Time and Forever
On Sherry Southerland’s sixty-third birthday, her friend Lorena gives her an unusual present: a visit to a virtual reality studio in Hollywood which can replicate two weeks in any time period. Sherry, nostalgic for a missed romantic connection from her youth, chooses 1969 London. But to their surprise, the two women actually travel through time. Now Sherry is falling in love with the man who got away, and widowed Lorena is tempted by the chance to have two more weeks with her beloved husband. Despite mediocre writing, Lorena’s story unexpectedly got to me. Sherry’s, which dominates the page count, left me unmoved
When I say mediocre writing, I mean both technically and structurally. I hate to see an ebook conform to stereotype with sloppy errors like missing quotation marks and commas, misspelling the name of a Hollywood star, and accidentally doubling a section of text. Setting-dropping is rampant, from sections reading like travel guides to sentences written for the express purpose of slipping in British slang. The time travel resolution at the end is vague and hasty. The worst offense, though, was choosing to tell the wrong heroine’s story.
Sherry kissed Jeremy Smythe once when her Tube train jostled. (I don’t understand this; I’ve ridden congested trains and never once been tempted to kiss the person I was tossed up against). He asked for her number and she refused, apparently because she wanted to keep the moment magical. (I don’t understand that, either). Now, she just happens to bump into him again in a pub – what are the odds? – and is immediately smitten, as is he. In addition to the feelings being rushed, I don’t trust relationships based on mystical attraction. Plus, there was no conflict beyond “When will Sherry tell him about being a time traveler?” and “Can they find a way to be together after she does?”
Lorena’s story is much more compelling. Imagine having lost the love of your life, and suddenly having the chance to be together again – but only for two weeks. Just the thought of it makes my chest tighten. When Sherry tuned out Lorena’s warning that changing the past might change the present, including undoing the existence of Sherry’s children, I felt disgusted by Sherry’s selfishness. Her “love” for Jeremy came across as shallow infatuation and did not justify the risk to her children and the universe. By contrast, when Lorena begins to want to stay in the past with Dave, the decades of love gave weight to her dilemma.
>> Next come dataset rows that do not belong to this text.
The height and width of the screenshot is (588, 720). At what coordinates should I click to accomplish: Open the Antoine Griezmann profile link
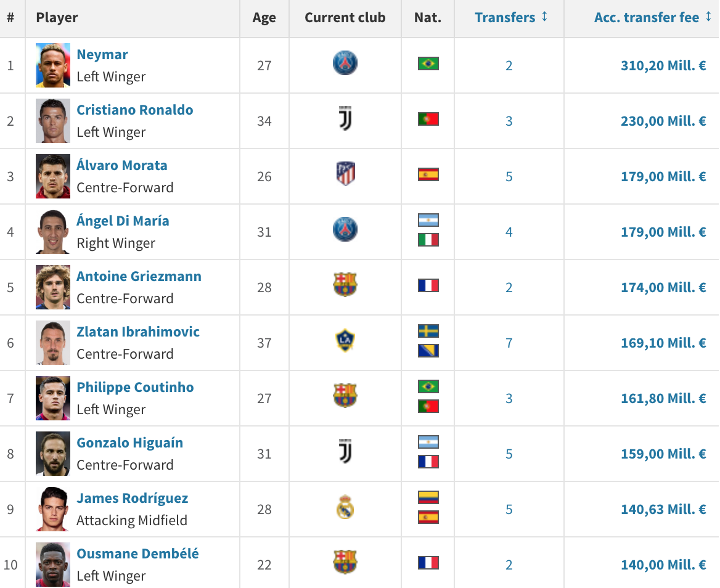139,276
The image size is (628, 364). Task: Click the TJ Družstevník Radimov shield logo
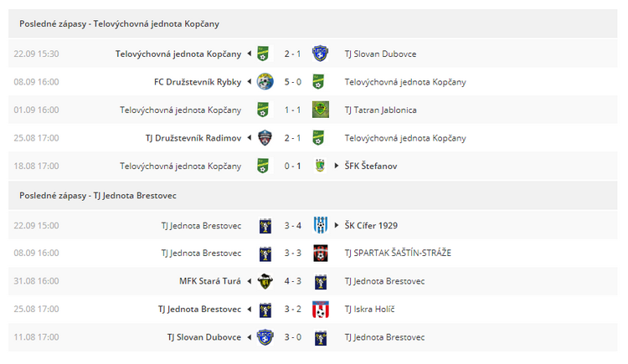265,138
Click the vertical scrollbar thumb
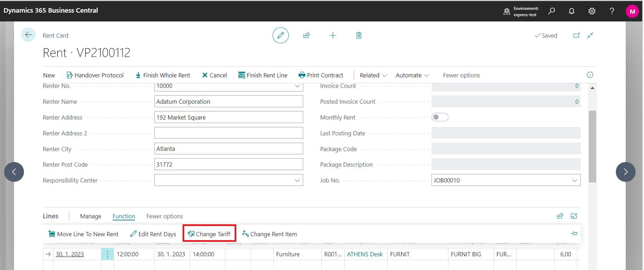 592,146
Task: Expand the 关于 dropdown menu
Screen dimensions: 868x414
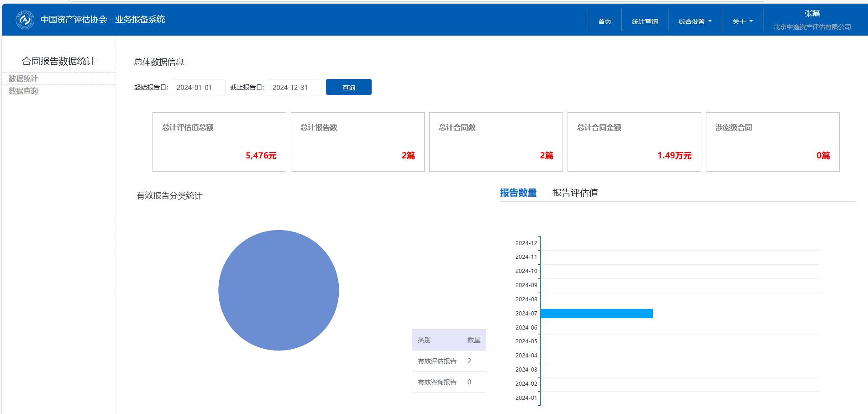Action: click(742, 21)
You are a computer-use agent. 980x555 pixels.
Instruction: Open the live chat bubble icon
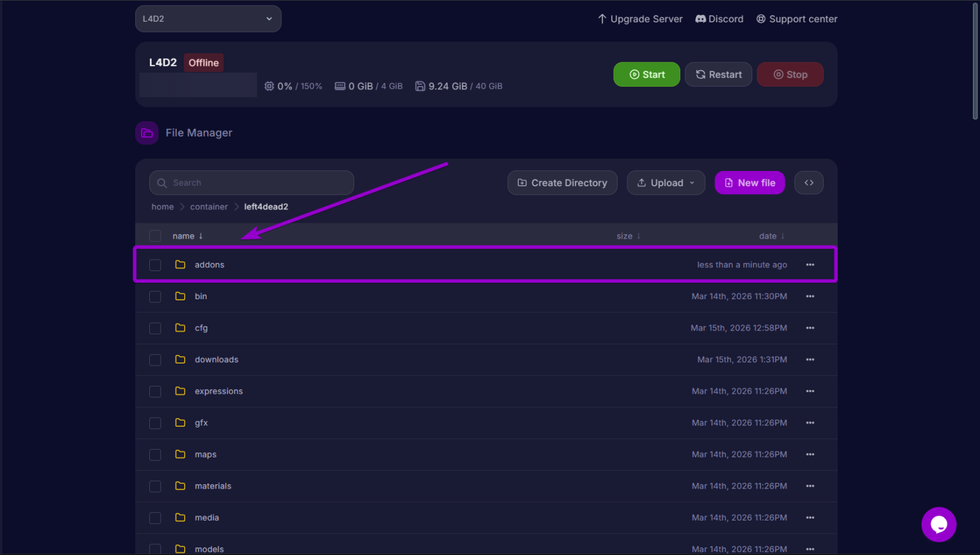[939, 524]
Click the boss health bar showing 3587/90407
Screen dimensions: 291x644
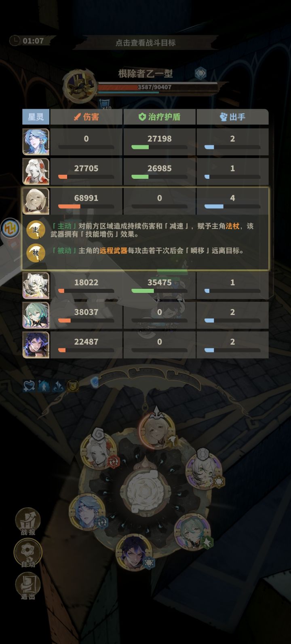coord(157,87)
The problem is that these conflicts happened in my imagination, not on the page. While I was wondering if it was better or worse to have just two weeks with a lost love, Lorena never even thought about it. She just went. I imagined myself having survived the loss of my husband, being reunited with a young, healthy version of him, and then either jeopardizing our children and space-time or returning to the reality of his death. Despite the fact that the question is entirely imaginary, I felt a bit queasy considering it. Yet for Lorena, the choice is real. So I was incredibly disappointed when she decided (I won’t tell you how) in a few sentences – the same amount of time Sherry spends quoting Oscar Wilde on London fog, or that the author spends describing the old Brown Derby restaurant in Los Angeles. Come on, author! Shakespeare got an entire play out of indecision. You can get at least a few pages!
Maybe a good editor could have convinced the author to reduce or cut Sherry’s plot and rewrite the story about Lorena, using the added page count to grow the most compelling parts of the story. In the absence of that editor, Time and Forever falls short. I give the story credit for some kernels which made me hurt and made me think. I just wish the execution had been worthy of the concept.